Problème avec CANU

Bonjour,

Je tente d'exécuter Canu à l'aide du gpu en variant plusieurs paramètres:
#SBATCH --job-name=canu
#SBATCH --partition=gpu
#SBATCH --gres=gpu:1g.5gb:1
#SBATCH --account=clostridium_nanopore
#SBATCH --mem=40G

Je reçois la confirmation que le travail a été effectué et que les travaux associés ont été lancés:
JOBID PARTITION NAME USER ST TIME NODES NODELIST(REASON)
40164833_[1] fast meryl_40 vmesasch PD 0:00 1 (AssocGrpCPUMinutesLimit)
40164831_[1] fast meryl_45 vmesasch PD 0:00 1 (AssocGrpCPUMinutesLimit)
40164834 fast canu_409 vmesasch PD 0:00 1 (Dependency)
40164832 fast canu_456 vmesasch PD 0:00 1 (Dependency)
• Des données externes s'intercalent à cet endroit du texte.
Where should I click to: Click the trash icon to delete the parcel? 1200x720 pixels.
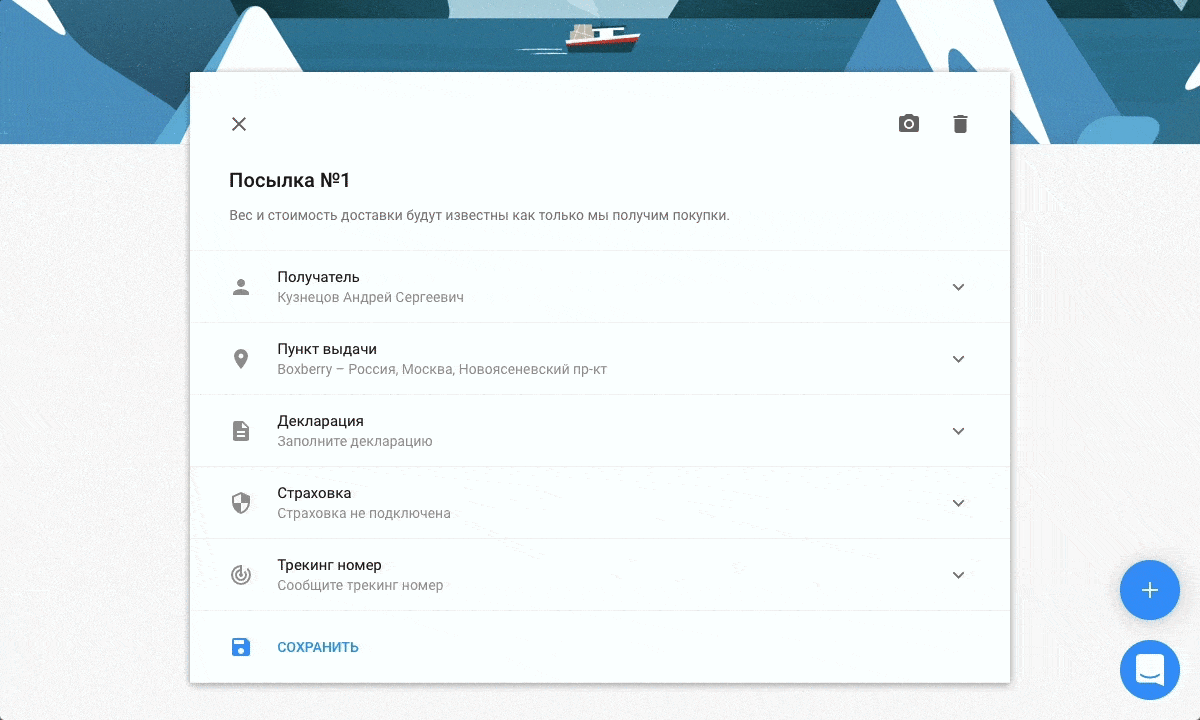pos(960,124)
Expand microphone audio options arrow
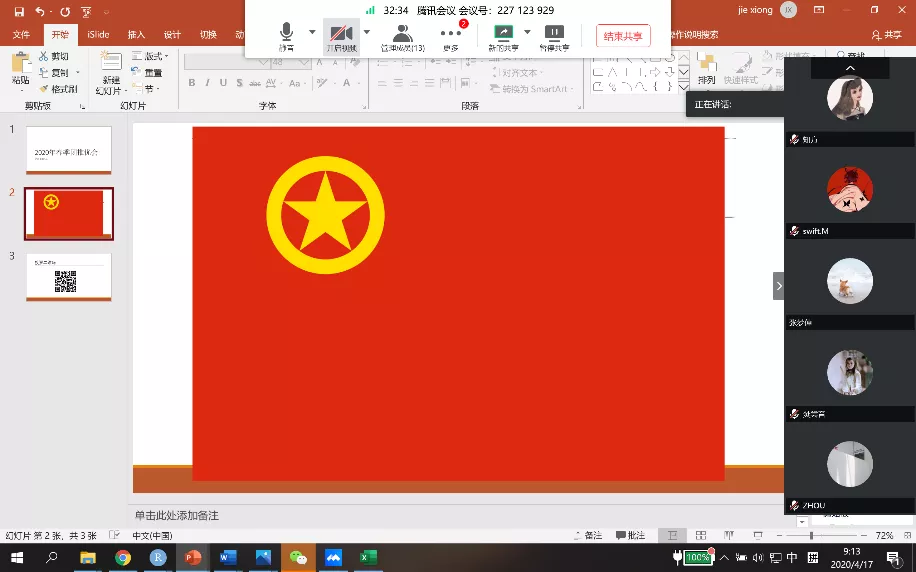916x572 pixels. [x=312, y=32]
Mais il apparaît alors cette information qui bloque la continuité NODELIST: AssocGrpCPUMinutesLimit.

Merci pour vos conseils,

Bonjour,

Attention, au login, vous devez avoir l'info suivante:

/!\ Your current default is demo with limited resources.
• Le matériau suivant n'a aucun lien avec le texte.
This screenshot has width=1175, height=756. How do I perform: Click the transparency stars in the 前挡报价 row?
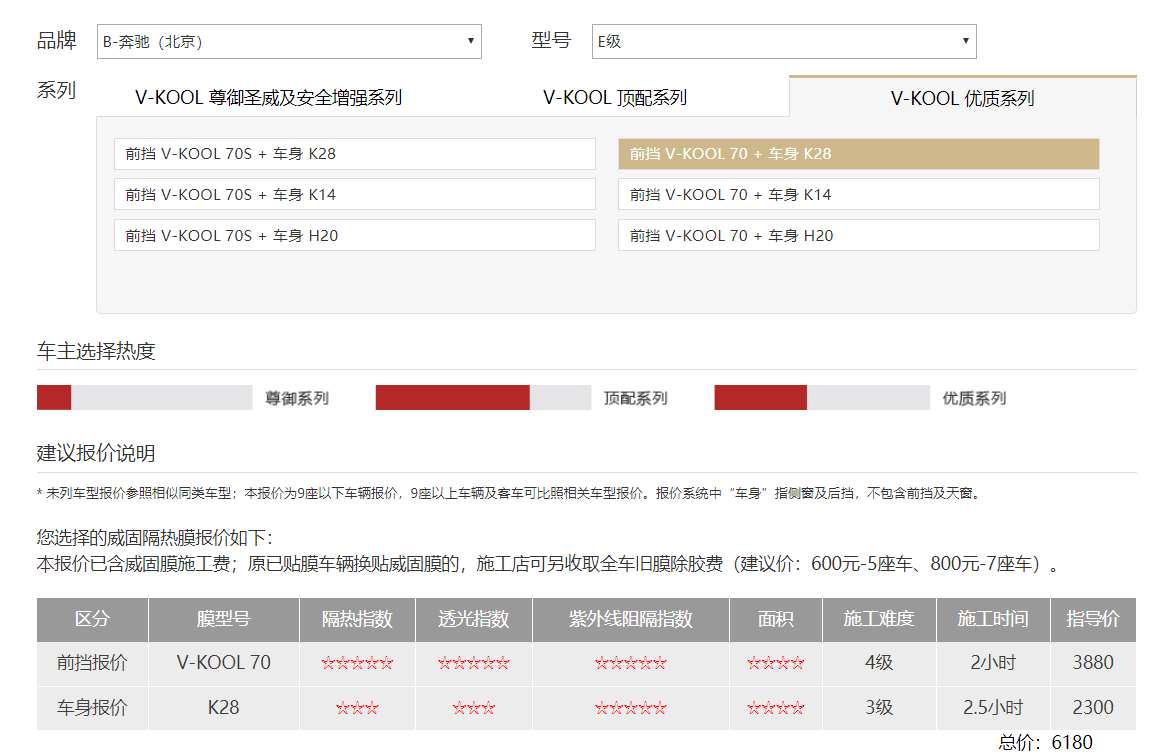[472, 663]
A défaut de préciser le compte (--account=clostridium_nanopore) vous êtes limité sur les ressources (limite atteinte).
Ce qui est le cas des jobs indiqués (40164831, 40164832, 40164833, 40164834).
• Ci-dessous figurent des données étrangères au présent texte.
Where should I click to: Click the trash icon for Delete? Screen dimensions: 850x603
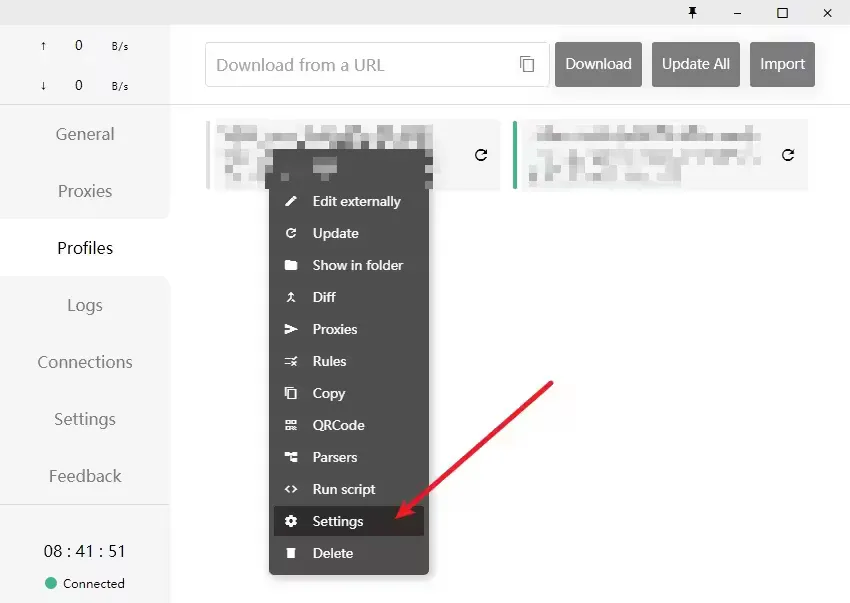pos(291,553)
Changez votre "compte par défaut" (Troubleshooting - IFB Core Cluster Documentation) soit précisez toujours l'option --account.

Bonne soirée

1 « J'aime »

Bonjour,

Merci pour votre réponse et votre aide précieuse.
J'ai pu exécuter CANU correctement sur l'un des génomes en utilisant ces paramètres:
SBATCH --job-name=canu
#SBATCH --partition=gpu
#SBATCH --gres=gpu:3g.20gb:1
#SBATCH --account=clostridium_nanopore
#SBATCH --heure 24:00:00

Mais quand j'utilise tous les génomes (50) cela me donne l'erreur suivante :

-- BEGIN CORRECTION
--
-- OVERLAPPER (mhap) (correction) complete, not rewriting scripts.
--
--
-- Mhap overlap jobs failed, tried 2 times, giving up.
-- job correction/1-overlapper/results/000001.ovb FAILED.
-- job correction/1-overlapper/results/000003.ovb FAILED.
--

ABORT:
ABORT: canu branch HEAD +0 changes (r10117 5638f7d9a5379373310ab62c28aa0cdbd864722d)
ABORT: Don't panic, but a mostly harmless error occurred and Canu stopped.
ABORT: Try restarting. If that doesn't work, ask for help.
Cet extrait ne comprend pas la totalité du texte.